*Explore the material:*
a. According to the article on the Medicaid waiver and Rosecrance, how much in new federal dollars would the waiver bring to Illinois?
b. Set down the passage of the article on the Medicaid waiver and Rosecrance that runs from "SPRINGFIELD – Rosecrance" up to and including "their Triage program.", word for word.

Medicaid waiver could help with Rosecrance shortfall

SPRINGFIELD – Rosecrance could get some future financial relief through federal funding, according to State Senator Dave Syverson (R-Rockford). The state plans to pursue federal approval for a Medicaid waiver that would bring $2.7 billion in new federal dollars to help care for persons with mental illness and those battling substance abuse problems, benefiting as many as 800,000 Illinois residents with behavioral health issues. Some of that funding would likely be heading to Rosecrance and their Triage program.

State Senator Dave Syverson (R-Rockford), along with Gordon Eggers from Crusader Clinic, served on the bipartisan task force that reviewed and developed the details of the Federal 115 Waiver that is being submitted.

“This waiver, if approved, could help provide a critical lifeline to an immensely important local facility,” said Senator Syverson. “This would be a major boost in our efforts to secure long-term funding for Rosecrance triage program.”

The waiver is particularly important to Rockford because the waiver the way it was drafted would allow programs like those offered at Triage center to be covered under Medicaid. Under current law, triage is not a Medicaid-covered service, so finding a permanent funding stream for Rosecrance has been difficult.

The waiver would not expand Medicaid eligibility, but would allow the state to provide health-care assistance to many individuals currently living without much-needed treatment or assistance. Twenty-five percent of the state’s 3.2 million Medicaid residents live with mental health issues, substance dependency issues or both, and they account for 56 percent of all Medicaid spending. 

“While getting Medicaid approval for triage services will help with the Rosecrance program funding, it would only cover a portion of the cost,” said Senator Syverson. “We will still need to find additional funding to help close the gap and keep the program operating. Additionally, the federal funds would not take effect until 2017, so they wouldn’t help cover the shortfall for 2016.”

The Director of the Illinois Department of Healthcare and Family Services said that the waiver would amount to a 3.75 percent overall increase in state Medicaid spending over a five-year period.  The additional financial support for employment and housing services would bring greater stability to many Medicaid recipients, which would greatly improve their quality of life. The waiver would also ensure individuals have access to the right type of care at the right time in the right setting, rather than “boarding” individuals with behavioral issues in emergency departments, hospitals or prisons due to the lack of a suitable care provider.

Sara Howe, chief executive officer of the Illinois Association for Behavioral Health, was quoted in the State Journal-Register as saying that the waiver proposal shows “a really strong vision for behavioral health” that is “decades ahead of where we’ve been.”

*Extracted data:*
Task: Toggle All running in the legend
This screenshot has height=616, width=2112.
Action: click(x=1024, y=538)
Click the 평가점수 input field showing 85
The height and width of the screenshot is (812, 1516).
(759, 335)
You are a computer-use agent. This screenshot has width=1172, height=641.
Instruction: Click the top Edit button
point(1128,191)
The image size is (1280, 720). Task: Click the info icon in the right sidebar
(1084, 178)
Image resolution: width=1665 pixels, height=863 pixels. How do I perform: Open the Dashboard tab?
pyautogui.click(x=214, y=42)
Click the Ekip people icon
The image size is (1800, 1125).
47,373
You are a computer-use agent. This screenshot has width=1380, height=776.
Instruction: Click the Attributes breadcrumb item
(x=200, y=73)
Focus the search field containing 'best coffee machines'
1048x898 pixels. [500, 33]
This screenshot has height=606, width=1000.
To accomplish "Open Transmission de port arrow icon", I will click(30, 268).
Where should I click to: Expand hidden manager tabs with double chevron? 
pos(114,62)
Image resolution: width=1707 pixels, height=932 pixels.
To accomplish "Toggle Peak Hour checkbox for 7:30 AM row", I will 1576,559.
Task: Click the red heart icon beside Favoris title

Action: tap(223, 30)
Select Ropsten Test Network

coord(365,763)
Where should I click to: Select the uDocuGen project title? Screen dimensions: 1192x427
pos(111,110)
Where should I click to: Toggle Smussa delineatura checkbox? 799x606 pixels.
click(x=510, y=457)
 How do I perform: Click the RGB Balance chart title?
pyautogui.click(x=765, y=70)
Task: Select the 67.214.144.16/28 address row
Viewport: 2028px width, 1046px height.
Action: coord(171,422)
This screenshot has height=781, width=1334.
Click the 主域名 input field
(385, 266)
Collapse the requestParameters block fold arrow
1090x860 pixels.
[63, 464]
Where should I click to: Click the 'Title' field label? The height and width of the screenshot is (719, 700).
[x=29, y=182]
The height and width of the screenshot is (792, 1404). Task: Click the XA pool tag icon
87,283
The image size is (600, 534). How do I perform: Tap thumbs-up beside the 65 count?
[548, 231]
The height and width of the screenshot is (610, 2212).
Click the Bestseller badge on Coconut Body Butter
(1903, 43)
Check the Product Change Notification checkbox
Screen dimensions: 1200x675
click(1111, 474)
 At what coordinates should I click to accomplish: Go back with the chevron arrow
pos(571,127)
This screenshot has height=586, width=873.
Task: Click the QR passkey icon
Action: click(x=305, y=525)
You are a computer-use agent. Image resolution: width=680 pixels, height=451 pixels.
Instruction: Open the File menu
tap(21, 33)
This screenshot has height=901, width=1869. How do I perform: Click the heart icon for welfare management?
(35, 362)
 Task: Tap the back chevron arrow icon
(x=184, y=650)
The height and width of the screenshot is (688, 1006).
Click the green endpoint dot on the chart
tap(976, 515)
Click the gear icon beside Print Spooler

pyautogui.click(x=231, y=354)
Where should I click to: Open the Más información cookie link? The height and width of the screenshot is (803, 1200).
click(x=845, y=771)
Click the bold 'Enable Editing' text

*Answers for the tasks:*
a. $2.7 billion

b.
SPRINGFIELD – Rosecrance could get some future financial relief through federal funding, according to State Senator Dave Syverson (R-Rockford). The state plans to pursue federal approval for a Medicaid waiver that would bring $2.7 billion in new federal dollars to help care for persons with mental illness and those battling substance abuse problems, benefiting as many as 800,000 Illinois residents with behavioral health issues. Some of that funding would likely be heading to Rosecrance and their Triage program.